Slashdot Mirror


Oracle and Mozilla Foundation Work Quietly Together

KenDaMan writes "CNet is running a story about the ties between Oracle and the Mozilla Foundation. Oracle hired three people to work on Mozilla Lightning. This project, which aims to integrate Mozilla's calendar application, Sunbird, with its e-mail application, Thunderbird, is believed to be key to cracking the market dominance of Microsoft Outlook. Is Oracle getting set make an Open Source offering?"

7 of 167 comments (clear)

  1. Wow! by metalligoth · · Score: 5, Funny

    Is Oracle getting set make an Open Source offering?

    I dunno. Is Slashdot getting set make good English on the Editor?

  2. MozillaZine is running a story, too by R.Mo_Robert · · Score: 5, Informative

    MozillaZine is running a story, too, and it's probably a little more truthful...

    ZDNet Tries to Get to the Bottom of the Oracle-Mozilla Relationship

    --
    R.Mo
  3. The real challenge by orangeguru · · Score: 5, Insightful

    Outlook is not the real key to beat Microsoft on the Office front - but Exchange.

    As soon as you can free companies from the Exchange lock in and offer a better alternative then you have a chance.

    Most people for example love OpenOffice, but won't switch, since they also need Outlook which is connected to the data on the Exchange server.

    No Exchange server - no underlaying windows server. No Outlook - no Microsoft Office.

    So what's needed is a strong Thunderbird for Office slaves and an Exchange replacement - plus total data import.

  4. Re:Dear god no... by larien · · Score: 5, Insightful

    I always thought this until I started working at a big company and realised just how quick & easy it was to have calendar & mail in one place with todo lists & other stuff.

  5. Re:Dear god no... by R.Mo_Robert · · Score: 5, Informative

    Please don't make Thunderbird any more bloated than it alread is. Why must a calendar be integrated with e-mail anyways?

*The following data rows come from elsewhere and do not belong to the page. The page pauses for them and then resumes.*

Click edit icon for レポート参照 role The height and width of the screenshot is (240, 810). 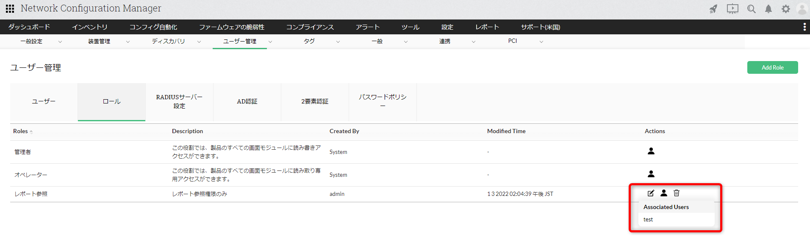[x=651, y=193]
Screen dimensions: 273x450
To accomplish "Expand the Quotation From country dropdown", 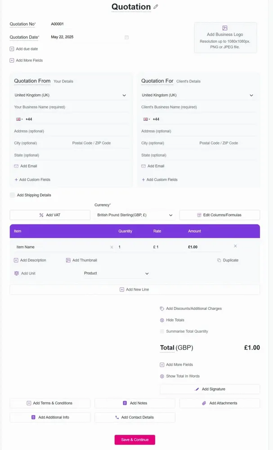I will [x=71, y=95].
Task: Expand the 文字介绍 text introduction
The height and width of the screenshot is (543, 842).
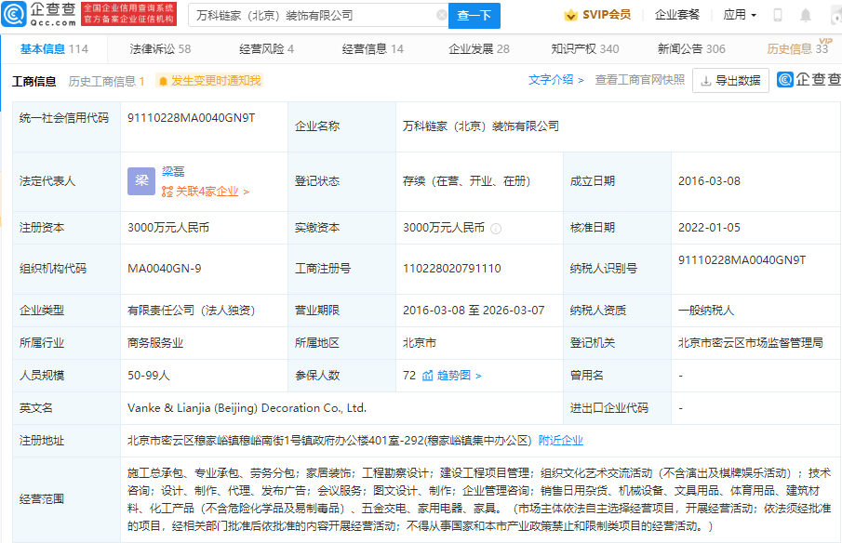Action: tap(555, 80)
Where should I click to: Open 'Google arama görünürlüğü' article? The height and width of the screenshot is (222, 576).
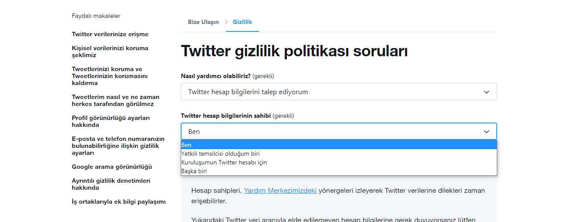(112, 167)
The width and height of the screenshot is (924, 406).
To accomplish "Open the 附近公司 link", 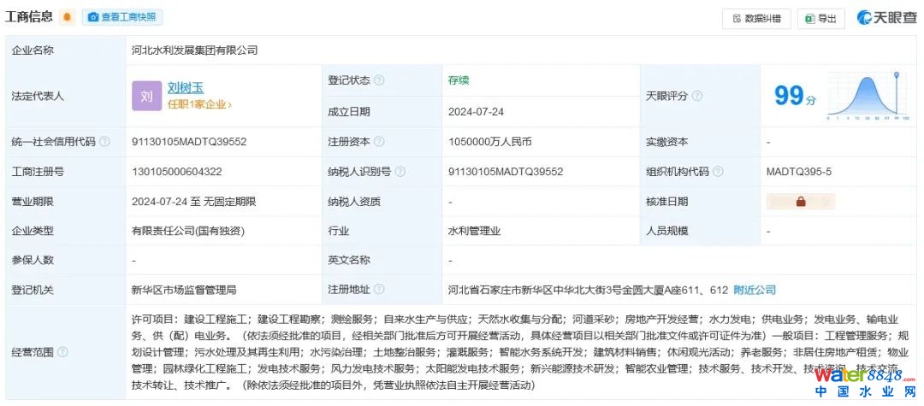I will click(x=755, y=290).
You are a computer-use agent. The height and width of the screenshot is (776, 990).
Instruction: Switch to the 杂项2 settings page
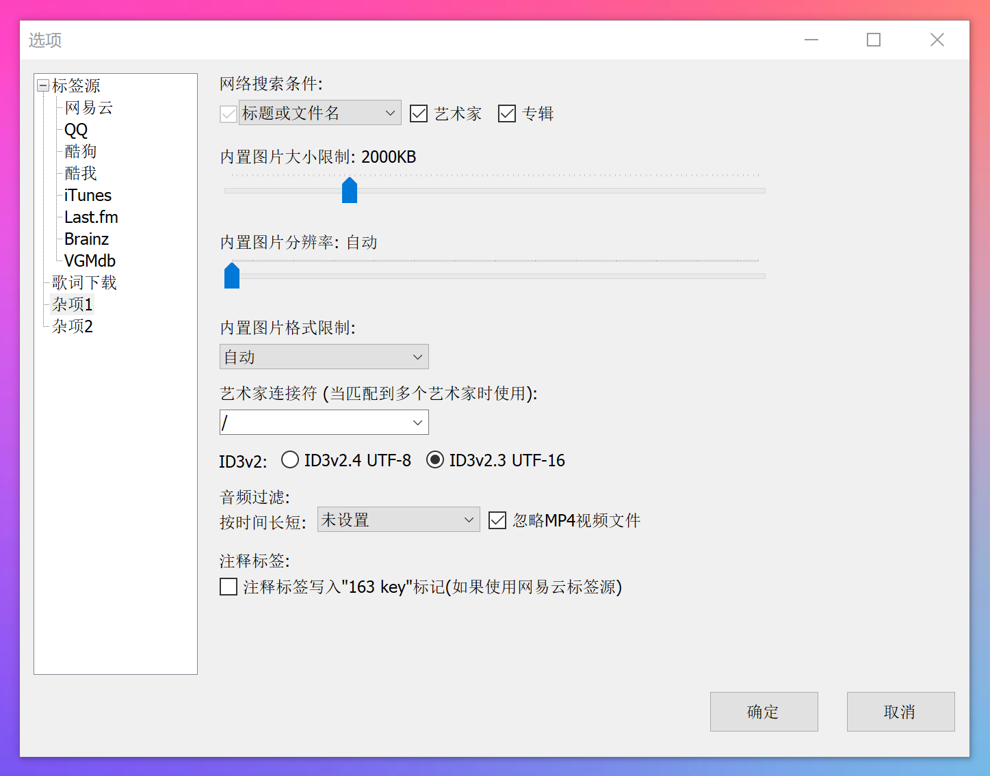(x=73, y=327)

    Had you read the Mozilla Lightning link, you would have seen that this is a "Thunderbird extension for tightly-integrated calendar functionality." A Thunderbird extension. (That said, I could see this eventually being an optional component included with the installer so that it's more Outlook-like and doesn't require users to go somewhere to download it, assuming they even know about it in the first place.)

    --
    R.Mo
  6. Re:Dear god no... by dzarn · · Score: 5, Insightful

    Why must a calendar be integrated with e-mail anyways?

    Because it's great to get an invitation via email, which you can add to your calendar with one click, rather than re-entering the info?

    Because I leave my email program running all the time, and I'd rather not have to leave another calendar program running as well?

    Because both email and calendars have a pretty integral relation to a to-do list, and it's nice not to have to keep track of 2 lists, or do the whole copy-paste thing from one to the other. I just click on an email, mark it for follow-up by X date, and it's in my to-do list. Same with stuff I need to get done before an appointment.

  7. Exchange Killer? by tzanger · · Score: 5, Informative

    Oracle already bought out Steltor's CorporateTime, which was an Exchange Killer, and then buried it in proprietary bullshit. I've since moved over to Exchange4Linux, which, barring the poor name, I feel really is an Exchange Killer.

    Basically the entire thing runs inside of Postfix and PostgreSQL. It's written in Python, and the server software is 100% open source. The Outlook Connector is not (it too is written in Python). So far it's been working great (huge datastore, calendaring, delegation, it all works). Basically N-H went about it differently than all the others: instead of making Outlook wrap around open services, they made the open services conform to Microsoft's bastardized MAPI. I have to say this has owrked better than anything else I've found.